Equally Blessed on the John Jay sexual abuse report

The pro-LGBT Catholic group Equally Blessed has read the John Jay report. It has both praise and concerns.


The John Jay College Final Report issued yesterday does faithful Catholics good service by discrediting the ungrounded, homophobic accusations of the Catholic League’s Bill Donohue and others that the church’s clergy sex abuse scandal was caused by gay priests. Now that research commissioned by the bishops themselves has shown Donohue’s rhetoric to be based in prejudice rather than in fact, we call on the US Conference of Catholic Bishops to speak out on the side of truth when Donohue and his allies perpetrate homophobic slurs in the name of Catholicism.

“As Catholics who love our church and want it to follow Jesus’ teachings of compassion and justice more closely, we are struck by the report’s comparison of the conditions that allowed child abuse to flourish to those that foster police brutality. Both sins require a closed, authoritarian structure that is suspicious of outsiders and mistrustful of the people it is supposed to serve. While the church, at last, is laboring mightily to overcome the shame of clergy sex abuse, the conditions that allow sexual and financial abuse and other misdeeds to flourish will remain in place as long as laypeople and women and men religious have no authority to hold their clerical leaders accountable for their behavior. We call upon the bishops to address these serious structural flaws in the church.

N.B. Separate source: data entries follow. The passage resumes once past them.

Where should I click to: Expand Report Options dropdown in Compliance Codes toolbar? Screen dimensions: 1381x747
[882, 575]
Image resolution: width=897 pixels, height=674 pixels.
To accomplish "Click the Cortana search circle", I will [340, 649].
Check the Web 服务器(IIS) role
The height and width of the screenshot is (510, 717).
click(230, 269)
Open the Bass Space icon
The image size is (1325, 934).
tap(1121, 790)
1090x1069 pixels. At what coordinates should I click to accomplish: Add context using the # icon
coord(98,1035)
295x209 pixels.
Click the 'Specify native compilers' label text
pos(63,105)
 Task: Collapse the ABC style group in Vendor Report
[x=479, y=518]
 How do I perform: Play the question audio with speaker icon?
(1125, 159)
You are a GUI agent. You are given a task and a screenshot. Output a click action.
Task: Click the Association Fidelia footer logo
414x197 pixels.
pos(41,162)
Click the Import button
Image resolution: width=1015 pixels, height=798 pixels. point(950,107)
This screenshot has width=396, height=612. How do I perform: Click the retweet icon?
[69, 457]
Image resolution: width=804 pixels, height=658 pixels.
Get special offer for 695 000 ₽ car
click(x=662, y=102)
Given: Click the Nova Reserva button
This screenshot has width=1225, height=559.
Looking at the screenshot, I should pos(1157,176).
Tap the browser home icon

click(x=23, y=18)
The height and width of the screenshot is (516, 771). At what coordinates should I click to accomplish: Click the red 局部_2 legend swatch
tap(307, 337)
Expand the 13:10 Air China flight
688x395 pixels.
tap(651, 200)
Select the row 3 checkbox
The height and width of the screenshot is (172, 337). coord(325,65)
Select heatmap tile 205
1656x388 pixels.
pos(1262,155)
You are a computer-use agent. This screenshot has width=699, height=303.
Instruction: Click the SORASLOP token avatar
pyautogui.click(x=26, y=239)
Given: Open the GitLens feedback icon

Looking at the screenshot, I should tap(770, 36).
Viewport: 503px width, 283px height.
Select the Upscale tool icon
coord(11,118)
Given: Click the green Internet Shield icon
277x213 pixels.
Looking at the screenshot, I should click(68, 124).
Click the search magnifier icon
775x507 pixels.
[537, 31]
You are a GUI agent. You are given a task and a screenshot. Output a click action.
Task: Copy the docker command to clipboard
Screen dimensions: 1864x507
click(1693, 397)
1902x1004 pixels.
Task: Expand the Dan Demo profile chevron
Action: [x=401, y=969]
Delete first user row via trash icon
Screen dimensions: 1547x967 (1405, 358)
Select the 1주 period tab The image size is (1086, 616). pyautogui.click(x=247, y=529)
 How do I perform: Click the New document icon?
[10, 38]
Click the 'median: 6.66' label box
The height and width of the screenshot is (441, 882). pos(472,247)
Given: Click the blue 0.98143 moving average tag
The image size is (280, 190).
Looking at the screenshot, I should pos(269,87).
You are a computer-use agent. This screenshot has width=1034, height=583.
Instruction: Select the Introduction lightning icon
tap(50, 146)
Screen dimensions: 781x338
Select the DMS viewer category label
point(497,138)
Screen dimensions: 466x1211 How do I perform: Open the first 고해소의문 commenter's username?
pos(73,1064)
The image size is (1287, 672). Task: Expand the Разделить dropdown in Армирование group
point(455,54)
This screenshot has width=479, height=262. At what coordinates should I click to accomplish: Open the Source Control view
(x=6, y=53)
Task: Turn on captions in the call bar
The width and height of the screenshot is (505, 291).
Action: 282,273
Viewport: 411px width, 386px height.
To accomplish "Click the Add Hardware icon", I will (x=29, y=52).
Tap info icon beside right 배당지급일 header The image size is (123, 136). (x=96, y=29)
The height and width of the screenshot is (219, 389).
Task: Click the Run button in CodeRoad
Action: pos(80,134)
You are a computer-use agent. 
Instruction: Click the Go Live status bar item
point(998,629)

While we are thankful that the report finally lifts the cloud of homophobia from this debate, it has been too long in coming and raises several significant concerns. In particular, we find little support within the document for its authors’ assertion that the social upheavals of the 1960s and 1970s were responsible for the sexual abuse of children by Catholic priests. It is equally possible that those upheavals, which gave people new courage to oppose repressive authoritarian structures, made it more possible for abused Catholics who had long been carrying heavy secrets to come forward. Neither can the countercultural revolution in the United States be blamed for the global scope of the crisis, or for the fact that it continues today in places such as the Archdiocese of Philadelphia.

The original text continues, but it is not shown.